## About this task
Please take the records that follow and repeat exactly the lines starting with the line with "Switch to the '地図' tab" and going on through the line with "Given: Go to 关于我们 about page".

+++ Data shown

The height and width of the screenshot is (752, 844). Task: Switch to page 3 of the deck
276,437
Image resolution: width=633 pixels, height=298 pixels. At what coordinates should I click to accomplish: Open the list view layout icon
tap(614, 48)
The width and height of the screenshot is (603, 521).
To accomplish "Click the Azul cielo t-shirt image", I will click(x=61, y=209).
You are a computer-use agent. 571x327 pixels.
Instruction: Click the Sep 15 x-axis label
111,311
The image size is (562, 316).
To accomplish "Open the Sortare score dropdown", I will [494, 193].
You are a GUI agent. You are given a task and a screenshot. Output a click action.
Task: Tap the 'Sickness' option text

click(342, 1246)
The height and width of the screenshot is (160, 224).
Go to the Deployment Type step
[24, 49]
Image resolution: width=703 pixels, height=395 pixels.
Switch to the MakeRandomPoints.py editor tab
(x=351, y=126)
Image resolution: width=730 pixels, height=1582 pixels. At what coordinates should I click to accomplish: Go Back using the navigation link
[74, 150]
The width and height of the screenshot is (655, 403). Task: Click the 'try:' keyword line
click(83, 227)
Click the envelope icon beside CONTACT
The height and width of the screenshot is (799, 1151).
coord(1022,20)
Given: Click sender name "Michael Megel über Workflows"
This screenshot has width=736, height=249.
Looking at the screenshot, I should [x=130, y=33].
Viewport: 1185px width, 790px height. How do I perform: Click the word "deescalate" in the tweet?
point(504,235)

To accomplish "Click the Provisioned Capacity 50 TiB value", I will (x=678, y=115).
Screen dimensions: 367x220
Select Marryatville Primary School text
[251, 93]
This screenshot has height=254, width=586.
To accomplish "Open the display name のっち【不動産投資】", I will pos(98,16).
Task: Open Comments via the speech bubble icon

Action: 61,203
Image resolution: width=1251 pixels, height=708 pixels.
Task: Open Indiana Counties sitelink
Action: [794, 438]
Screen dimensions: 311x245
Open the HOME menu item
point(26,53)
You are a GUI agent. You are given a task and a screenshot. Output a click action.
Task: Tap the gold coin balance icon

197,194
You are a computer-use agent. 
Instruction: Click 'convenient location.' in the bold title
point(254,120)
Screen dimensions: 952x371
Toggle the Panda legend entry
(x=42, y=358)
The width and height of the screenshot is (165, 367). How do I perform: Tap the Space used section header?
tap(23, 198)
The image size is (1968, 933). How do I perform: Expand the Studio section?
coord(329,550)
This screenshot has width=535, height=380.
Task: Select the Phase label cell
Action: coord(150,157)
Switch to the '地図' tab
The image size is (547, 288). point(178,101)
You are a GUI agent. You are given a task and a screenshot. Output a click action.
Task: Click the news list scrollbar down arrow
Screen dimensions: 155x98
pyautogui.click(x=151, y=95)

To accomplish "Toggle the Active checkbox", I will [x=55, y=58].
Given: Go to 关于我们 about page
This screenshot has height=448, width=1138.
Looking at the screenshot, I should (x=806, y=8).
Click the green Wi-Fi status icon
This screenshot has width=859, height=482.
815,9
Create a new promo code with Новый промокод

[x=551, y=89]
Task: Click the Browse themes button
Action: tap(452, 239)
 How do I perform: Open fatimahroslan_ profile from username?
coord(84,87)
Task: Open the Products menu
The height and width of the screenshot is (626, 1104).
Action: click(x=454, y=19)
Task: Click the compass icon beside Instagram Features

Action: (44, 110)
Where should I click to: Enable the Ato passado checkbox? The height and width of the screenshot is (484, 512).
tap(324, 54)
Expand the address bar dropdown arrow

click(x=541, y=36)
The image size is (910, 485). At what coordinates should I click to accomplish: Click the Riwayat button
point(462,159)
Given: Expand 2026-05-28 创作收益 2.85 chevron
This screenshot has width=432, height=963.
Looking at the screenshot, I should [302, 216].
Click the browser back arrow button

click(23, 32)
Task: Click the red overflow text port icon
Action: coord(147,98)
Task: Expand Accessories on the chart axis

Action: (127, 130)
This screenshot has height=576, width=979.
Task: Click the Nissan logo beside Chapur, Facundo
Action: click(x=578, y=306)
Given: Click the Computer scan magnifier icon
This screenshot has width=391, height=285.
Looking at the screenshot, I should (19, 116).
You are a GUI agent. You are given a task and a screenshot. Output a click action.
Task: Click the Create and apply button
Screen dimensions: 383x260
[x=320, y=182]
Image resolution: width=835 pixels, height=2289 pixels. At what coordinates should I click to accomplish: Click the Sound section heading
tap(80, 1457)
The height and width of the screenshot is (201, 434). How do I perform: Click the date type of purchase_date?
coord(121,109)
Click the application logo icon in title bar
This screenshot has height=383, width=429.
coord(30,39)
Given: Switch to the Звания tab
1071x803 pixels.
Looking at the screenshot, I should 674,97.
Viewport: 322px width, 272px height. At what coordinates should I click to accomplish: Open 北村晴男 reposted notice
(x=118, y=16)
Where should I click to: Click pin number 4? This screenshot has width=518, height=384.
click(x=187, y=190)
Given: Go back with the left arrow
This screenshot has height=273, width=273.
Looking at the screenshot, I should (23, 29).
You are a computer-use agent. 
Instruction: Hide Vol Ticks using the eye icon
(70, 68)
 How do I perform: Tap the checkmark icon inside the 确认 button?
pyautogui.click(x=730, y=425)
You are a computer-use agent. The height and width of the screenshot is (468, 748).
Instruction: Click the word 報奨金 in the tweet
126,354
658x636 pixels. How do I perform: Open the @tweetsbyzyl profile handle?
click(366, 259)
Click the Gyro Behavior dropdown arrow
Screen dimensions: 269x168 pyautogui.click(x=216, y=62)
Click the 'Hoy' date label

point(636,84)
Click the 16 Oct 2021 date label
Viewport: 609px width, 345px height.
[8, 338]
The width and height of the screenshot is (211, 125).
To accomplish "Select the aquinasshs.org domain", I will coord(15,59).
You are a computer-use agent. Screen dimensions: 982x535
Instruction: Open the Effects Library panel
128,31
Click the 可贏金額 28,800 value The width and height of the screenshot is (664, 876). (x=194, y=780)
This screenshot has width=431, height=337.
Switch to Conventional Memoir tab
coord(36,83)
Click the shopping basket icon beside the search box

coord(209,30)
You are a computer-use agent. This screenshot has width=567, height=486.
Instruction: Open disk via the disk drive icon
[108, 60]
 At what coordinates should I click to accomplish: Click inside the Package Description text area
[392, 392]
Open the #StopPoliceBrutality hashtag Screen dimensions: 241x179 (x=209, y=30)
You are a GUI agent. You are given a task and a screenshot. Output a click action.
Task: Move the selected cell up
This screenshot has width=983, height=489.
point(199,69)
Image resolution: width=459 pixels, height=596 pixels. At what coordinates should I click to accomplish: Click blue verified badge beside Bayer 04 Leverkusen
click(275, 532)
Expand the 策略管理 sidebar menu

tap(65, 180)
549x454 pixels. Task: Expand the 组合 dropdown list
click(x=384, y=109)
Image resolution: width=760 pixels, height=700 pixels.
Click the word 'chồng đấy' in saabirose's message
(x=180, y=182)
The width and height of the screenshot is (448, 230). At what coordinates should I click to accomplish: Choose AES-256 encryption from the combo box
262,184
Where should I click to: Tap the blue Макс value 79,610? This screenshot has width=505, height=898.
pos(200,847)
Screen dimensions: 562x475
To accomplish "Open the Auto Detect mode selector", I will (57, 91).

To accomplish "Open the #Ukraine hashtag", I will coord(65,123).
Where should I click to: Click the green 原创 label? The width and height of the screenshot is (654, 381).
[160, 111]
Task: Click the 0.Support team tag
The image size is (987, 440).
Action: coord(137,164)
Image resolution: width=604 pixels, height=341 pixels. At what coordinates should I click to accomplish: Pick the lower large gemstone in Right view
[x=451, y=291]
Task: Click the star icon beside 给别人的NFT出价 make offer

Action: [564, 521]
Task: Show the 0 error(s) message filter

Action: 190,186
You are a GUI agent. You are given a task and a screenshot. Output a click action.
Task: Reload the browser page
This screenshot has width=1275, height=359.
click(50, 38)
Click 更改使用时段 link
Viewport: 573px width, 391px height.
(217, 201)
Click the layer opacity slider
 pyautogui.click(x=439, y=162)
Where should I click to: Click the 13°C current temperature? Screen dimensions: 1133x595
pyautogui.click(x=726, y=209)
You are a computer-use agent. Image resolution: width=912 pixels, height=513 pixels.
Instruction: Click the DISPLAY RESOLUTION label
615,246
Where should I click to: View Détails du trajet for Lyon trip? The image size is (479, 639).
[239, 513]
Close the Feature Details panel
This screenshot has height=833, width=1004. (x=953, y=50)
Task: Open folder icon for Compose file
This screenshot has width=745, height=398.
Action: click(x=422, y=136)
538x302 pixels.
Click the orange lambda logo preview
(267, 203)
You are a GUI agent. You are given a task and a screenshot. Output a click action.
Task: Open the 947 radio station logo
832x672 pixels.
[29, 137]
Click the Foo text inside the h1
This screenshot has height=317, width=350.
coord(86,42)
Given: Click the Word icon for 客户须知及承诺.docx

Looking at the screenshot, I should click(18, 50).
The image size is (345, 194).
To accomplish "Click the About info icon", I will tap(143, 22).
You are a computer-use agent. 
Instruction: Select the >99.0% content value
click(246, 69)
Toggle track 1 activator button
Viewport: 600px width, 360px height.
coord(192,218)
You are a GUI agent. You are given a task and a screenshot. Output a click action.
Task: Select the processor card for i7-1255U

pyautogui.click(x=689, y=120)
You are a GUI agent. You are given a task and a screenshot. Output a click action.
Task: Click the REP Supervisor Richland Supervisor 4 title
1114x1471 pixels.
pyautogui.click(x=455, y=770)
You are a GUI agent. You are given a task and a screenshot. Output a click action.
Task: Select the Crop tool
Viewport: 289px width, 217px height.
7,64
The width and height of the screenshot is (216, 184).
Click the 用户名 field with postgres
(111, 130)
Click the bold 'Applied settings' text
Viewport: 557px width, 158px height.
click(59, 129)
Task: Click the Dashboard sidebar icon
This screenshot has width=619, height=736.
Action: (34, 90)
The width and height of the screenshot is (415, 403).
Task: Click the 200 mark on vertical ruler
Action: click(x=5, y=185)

++++++

## Task solution
Switch to the '地図' tab
The image size is (547, 288). point(178,101)
You are a GUI agent. You are given a task and a screenshot. Output a click action.
Task: Click the news list scrollbar down arrow
Screen dimensions: 155x98
pyautogui.click(x=151, y=95)

To accomplish "Toggle the Active checkbox", I will [x=55, y=58].
Given: Go to 关于我们 about page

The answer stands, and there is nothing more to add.